Stored items
=== Section Start ===

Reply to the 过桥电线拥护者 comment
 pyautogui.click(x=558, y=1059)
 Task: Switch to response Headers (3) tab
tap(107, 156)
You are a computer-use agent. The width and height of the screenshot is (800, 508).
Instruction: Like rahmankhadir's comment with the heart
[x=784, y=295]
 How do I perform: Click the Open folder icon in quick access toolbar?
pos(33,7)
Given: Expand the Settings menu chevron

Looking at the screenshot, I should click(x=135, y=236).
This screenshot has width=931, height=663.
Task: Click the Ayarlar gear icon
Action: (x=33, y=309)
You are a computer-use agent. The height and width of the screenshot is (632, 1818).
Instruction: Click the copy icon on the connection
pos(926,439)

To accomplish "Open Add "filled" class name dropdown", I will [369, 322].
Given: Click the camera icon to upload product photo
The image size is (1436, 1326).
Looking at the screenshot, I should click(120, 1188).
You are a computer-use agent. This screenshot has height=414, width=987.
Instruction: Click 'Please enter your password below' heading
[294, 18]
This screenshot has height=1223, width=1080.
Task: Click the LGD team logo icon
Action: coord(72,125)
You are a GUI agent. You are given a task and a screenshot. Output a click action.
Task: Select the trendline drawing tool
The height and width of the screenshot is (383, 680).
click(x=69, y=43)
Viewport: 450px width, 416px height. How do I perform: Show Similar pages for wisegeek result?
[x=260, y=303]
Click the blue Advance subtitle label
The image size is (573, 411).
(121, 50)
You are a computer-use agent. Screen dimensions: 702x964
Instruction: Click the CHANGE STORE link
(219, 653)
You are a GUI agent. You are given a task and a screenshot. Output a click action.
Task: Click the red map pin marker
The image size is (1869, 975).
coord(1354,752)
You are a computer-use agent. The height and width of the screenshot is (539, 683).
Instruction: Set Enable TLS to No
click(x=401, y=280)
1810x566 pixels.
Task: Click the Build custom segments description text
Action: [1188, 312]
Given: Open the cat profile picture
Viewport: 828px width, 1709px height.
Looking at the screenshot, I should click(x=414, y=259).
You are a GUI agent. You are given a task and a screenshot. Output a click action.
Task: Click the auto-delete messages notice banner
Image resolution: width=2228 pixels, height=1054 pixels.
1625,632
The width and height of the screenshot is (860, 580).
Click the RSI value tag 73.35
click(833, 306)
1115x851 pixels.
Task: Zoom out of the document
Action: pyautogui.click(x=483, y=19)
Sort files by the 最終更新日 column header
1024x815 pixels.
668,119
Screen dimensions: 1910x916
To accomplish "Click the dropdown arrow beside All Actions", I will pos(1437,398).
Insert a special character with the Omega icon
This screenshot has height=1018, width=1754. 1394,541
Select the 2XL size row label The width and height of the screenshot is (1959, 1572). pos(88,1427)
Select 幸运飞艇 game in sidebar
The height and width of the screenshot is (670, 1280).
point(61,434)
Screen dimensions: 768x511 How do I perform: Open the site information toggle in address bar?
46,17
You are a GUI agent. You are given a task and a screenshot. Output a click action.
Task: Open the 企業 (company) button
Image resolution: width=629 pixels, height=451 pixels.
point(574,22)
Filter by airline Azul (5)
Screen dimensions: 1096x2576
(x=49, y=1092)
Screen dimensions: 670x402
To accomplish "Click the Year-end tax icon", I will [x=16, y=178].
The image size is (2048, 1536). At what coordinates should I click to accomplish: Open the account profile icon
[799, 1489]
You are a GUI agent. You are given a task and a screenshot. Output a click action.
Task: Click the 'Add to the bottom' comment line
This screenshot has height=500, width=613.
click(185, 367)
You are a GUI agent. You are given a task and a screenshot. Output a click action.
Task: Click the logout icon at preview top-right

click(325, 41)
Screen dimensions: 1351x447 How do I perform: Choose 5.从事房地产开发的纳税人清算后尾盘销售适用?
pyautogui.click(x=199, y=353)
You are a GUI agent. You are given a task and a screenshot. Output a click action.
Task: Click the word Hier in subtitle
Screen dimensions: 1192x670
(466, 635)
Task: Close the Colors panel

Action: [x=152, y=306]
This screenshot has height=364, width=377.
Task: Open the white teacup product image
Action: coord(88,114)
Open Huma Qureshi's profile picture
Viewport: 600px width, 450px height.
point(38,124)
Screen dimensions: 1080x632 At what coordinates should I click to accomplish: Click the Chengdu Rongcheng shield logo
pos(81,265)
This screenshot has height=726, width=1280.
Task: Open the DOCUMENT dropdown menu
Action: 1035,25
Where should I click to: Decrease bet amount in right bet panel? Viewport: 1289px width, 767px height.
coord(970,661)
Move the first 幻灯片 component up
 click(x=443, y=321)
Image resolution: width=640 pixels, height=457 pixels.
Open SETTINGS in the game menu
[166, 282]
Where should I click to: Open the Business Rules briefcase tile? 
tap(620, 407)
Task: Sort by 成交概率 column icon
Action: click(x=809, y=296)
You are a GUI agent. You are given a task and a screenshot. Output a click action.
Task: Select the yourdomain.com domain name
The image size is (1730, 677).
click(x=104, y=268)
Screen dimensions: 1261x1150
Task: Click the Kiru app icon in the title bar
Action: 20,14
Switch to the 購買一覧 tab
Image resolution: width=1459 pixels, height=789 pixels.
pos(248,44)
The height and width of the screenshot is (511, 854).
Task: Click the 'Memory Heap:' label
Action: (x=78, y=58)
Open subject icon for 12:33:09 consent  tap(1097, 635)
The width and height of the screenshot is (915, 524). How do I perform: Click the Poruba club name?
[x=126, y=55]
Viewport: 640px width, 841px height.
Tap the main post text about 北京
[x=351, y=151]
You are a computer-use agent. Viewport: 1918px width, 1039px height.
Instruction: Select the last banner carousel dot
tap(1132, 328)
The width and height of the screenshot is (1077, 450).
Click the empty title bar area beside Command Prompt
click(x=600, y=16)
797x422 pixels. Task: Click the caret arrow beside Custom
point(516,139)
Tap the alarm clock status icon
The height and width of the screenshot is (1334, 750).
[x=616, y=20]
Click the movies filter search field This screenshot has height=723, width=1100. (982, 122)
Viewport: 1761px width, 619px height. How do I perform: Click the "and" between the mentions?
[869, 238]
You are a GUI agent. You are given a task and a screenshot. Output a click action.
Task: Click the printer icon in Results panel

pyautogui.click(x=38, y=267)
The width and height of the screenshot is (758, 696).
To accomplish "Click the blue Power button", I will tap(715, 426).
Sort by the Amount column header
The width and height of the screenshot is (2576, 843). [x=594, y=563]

=== Section End ===

Directions for this task = For every line above with the word "button" in it, make a copy.

Solution for this exercise =
Task: Open the 企業 (company) button
To accomplish "Click the blue Power button", I will tap(715, 426).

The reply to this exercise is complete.